What is asked:
a: Decide whether each statement below agrees with the passage on Lera Auerbach's Twenty-Four Preludes for Piano, answering yes or no and quoting the words of the passage that settle it.
(i) The premiere took place in New York, with the composer as performer.
(ii) The tempo markings follow a regular pattern across the set.
(iii) The set ends in C major.
b: Write a continuation of the passage on Lera Auerbach's Twenty-Four Preludes for Piano, beginning right after its final sentence.

Source extract:
++++++++++++++++++++

Twenty-Four Preludes for Piano (Op. 41) is a set of 24 preludes composed by Russian emigre composer Lera Auerbach in 1999. The work alternates between major and minor, following the progression of relative minor starting from C major and concluding on D minor. The work was commissioned by Tom and Vivian Waldeck in collaboration with the Caramoor International Music Festival. The work is dedicated to Tom and Vivian Waldeck. The premiere was given on 23 July 1999 in New York and was first performed by the composer herself.  

The piece takes 39 minutes in a standard performance.

Form 
The long-range form follows the tonal progression of the relative minor, the descending minor-third key that is associated with every major key. Also, the work oscillates between major and minor throughout the work, while the tempo markings do not indicate any pattern and are instead tied to the individual key itself.

++++++++++++++++++++

Material shown:
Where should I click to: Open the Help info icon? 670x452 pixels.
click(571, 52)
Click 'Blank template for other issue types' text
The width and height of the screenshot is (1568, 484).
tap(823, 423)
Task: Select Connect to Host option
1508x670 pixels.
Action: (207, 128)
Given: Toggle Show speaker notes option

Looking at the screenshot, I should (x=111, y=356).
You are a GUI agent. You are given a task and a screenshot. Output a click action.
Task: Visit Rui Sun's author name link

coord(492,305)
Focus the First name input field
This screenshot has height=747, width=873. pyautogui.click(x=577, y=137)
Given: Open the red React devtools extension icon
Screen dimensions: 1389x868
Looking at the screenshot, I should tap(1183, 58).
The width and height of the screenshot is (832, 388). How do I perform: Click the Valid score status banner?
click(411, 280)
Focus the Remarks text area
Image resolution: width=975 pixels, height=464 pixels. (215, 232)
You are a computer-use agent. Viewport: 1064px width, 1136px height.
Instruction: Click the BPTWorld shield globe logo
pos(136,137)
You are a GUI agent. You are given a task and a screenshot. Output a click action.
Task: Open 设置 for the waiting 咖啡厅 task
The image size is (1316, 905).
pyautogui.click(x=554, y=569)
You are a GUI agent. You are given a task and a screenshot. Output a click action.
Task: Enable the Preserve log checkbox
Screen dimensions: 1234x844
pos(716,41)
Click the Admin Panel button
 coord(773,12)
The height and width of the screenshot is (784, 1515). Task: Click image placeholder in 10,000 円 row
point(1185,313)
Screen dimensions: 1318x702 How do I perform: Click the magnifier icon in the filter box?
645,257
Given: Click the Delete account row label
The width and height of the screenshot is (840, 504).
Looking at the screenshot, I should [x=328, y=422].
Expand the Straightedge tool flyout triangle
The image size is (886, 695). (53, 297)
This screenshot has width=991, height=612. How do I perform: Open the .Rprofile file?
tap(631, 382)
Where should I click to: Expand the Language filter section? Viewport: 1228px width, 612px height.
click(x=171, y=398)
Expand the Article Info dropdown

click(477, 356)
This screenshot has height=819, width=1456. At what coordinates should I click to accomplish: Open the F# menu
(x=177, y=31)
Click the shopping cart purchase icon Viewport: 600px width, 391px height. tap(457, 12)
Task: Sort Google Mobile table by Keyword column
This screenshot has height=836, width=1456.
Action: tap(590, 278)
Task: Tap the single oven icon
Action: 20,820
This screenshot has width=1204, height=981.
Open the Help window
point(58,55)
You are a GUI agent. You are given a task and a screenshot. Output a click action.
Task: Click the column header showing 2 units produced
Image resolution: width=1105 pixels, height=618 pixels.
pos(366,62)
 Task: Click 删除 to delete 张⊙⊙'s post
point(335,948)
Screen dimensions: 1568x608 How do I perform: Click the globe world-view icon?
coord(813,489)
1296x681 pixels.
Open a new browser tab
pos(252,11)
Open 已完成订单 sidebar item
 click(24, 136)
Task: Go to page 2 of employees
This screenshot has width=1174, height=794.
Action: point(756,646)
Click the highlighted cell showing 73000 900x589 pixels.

++++++++++++++++++++

In response:
a:
(i) Yes: "The premiere was given on 23 July 1999 in New York and was first performed by the composer herself."
(ii) No: "the tempo markings do not indicate any pattern and are instead tied to the individual key itself."
(iii) No: "starting from C major and concluding on D minor."

b:
 C major Moderato
 A minor Presto
 G major Moderato
 E minor Appassionato – Nostalgico
 D major Andantino sognante
 B minor Chorale
 A major Andante
 F sharp minor Presto
 E major Allegretto
 C sharp minor Largo
 B major Misterioso
 G sharp minor Allegro bruto
 F sharp major Andante
 E flat minor Allegretto
 D flat major Moderato
 B flat minor Allegro ma non troppo, tragico
 A flat major Adagio tragico
 F minor Grave
 E flat major Adagio religioso
 C minor Misterioso
 B flat major Allegro moderato
 G minor Andante
 F major Allegretto
 D minor Grandioso

Recordings 
 2004: Academy of Music, Lera Auerbach (piano)
 2015: Centaur Records, Inc., Eli Kalman (piano)

Further links 
 Score (Editions Sikorski/Exempla Nova)
 Performance Guide for 24 Preludes for Piano (Nezhdanova-Cunningham, 2017)

References 

Compositions by Lera Auerbach
1999 compositions
Contemporary classical compositions
Preludes (music)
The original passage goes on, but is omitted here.